What does the 'u' symbol mean in front of string values? [duplicate]
Yes in short i would like to know why am I seeing a u in front of my keys and values.
I am rendering a form. The form has check-box for the particular label and one text field for the ip address. I am creating a dictionary with keys being the label which are hardcoded in the list_key and values for the dictionary are taken from the form input (list_value). The dictionary is created but it is preceded by u for some values. here is the sample output for the dictionary:
{u'1': {'broadcast': u'on', 'arp': '', 'webserver': '', 'ipaddr': u'', 'dns': ''}}
can someone please explain what I am doing wrong. I am not getting the error when i simulate similar method in pyscripter. Any suggestions to improve the code are welcome. Thank you
#!/usr/bin/env python
import webapp2
import itertools
import cgi
form ="""
<form method="post">
FIREWALL
<br><br>
<select name="profiles">
<option value="1">profile 1</option>
<option value="2">profile 2</option>
<option value="3">profile 3</option>
</select>
<br><br>
Check the box to implement the particular policy
<br><br>
<label> Allow Broadcast
<input type="checkbox" name="broadcast">
</label>
<br><br>
<label> Allow ARP
<input type="checkbox" name="arp">
</label><br><br>
<label> Allow Web traffic from external address to internal webserver
<input type="checkbox" name="webserver">
</label><br><br>
<label> Allow DNS
<input type="checkbox" name="dns">
</label><br><br>
<label> Block particular Internet Protocol address
<input type="text" name="ipaddr">
</label><br><br>
<input type="submit">
</form>
"""
dictionarymain={}
class MainHandler(webapp2.RequestHandler):
def get(self):
self.response.out.write(form)
def post(self):
# get the parameters from the form
profile = self.request.get('profiles')
broadcast = self.request.get('broadcast')

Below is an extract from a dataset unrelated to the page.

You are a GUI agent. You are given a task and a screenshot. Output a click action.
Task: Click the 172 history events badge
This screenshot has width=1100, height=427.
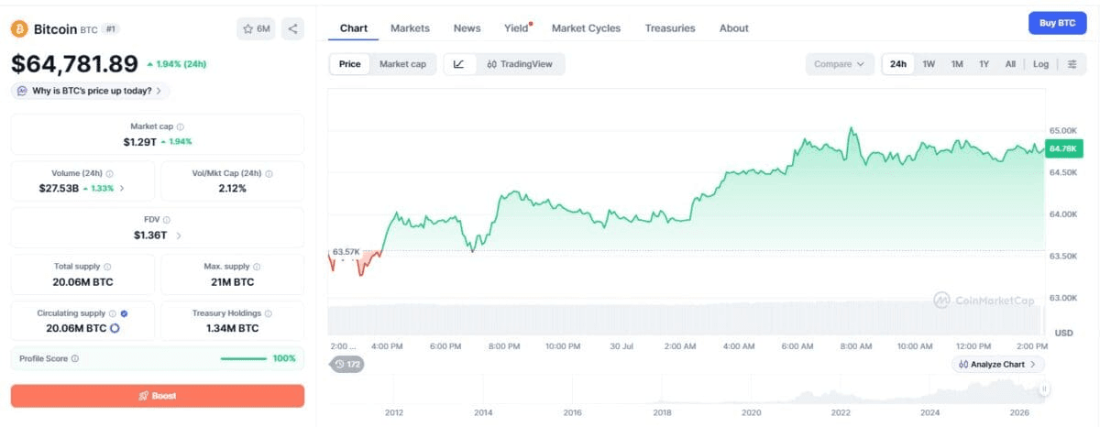(347, 365)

arp = self.request.get('arp')
webserver = self.request.get('webserver')
dns =self.request.get('dns')
ipaddr = self.request.get('ipaddr')
# Create a dictionary for the above parameters
list_value =[ broadcast , arp , webserver , dns, ipaddr ]
list_key =['broadcast' , 'arp' , 'webserver' , 'dns' , 'ipaddr' ]
#self.response.headers['Content-Type'] ='text/plain'
#self.response.out.write(profile)
# map two list to a dictionary using itertools
adict = dict(zip(list_key,list_value))
self.response.headers['Content-Type'] ='text/plain'
self.response.out.write(adict)
if profile not in dictionarymain:
dictionarymain[profile]= {}
dictionarymain[profile]= adict
#self.response.headers['Content-Type'] ='text/plain'
#self.response.out.write(dictionarymain)
def escape_html(s):
return cgi.escape(s, quote =True)
app = webapp2.WSGIApplication([('/', MainHandler)],
debug=True)
The 'u' in front of the string values means the string is a Unicode string. Unicode is a way to represent more characters than normal ASCII can manage. The fact that you're seeing the u
means you're on Python 2 - strings are Unicode by default on Python 3, but on Python 2, the u
in front distinguishes Unicode strings. The rest of this answer will focus on Python 2.
You can create a Unicode string multiple ways:
>>> u'foo'
u'foo'
>>> unicode('foo') # Python 2 only
u'foo'
But the real reason is to represent something like this (translation here):
>>> val = u'Ознакомьтесь с документацией'
>>> val
u'\u041e\u0437\u043d\u0430\u043a\u043e\u043c\u044c\u0442\u0435\u0441\u044c \u0441 \u0434\u043e\u043a\u0443\u043c\u0435\u043d\u0442\u0430\u0446\u0438\u0435\u0439'
>>> print val
Ознакомьтесь с документацией
For the most part, Unicode and non-Unicode strings are interoperable on Python 2.
There are other symbols you will see, such as the "raw" symbol r
for telling a string not to interpret backslashes. This is extremely useful for writing regular expressions.
>>> 'foo\"'
'foo"'
>>> r'foo\"'
'foo\\"'
Unicode and non-Unicode strings can be equal on Python 2:
>>> bird1 = unicode('unladen swallow')
>>> bird2 = 'unladen swallow'
>>> bird1 == bird2
True
but not on Python 3:
>>> x = u'asdf' # Python 3
>>> y = b'asdf' # b indicates bytestring
>>> x == y
False
This is a feature, not a bug.
See http://docs.python.org/howto/unicode.html, specifically the 'unicode type' section.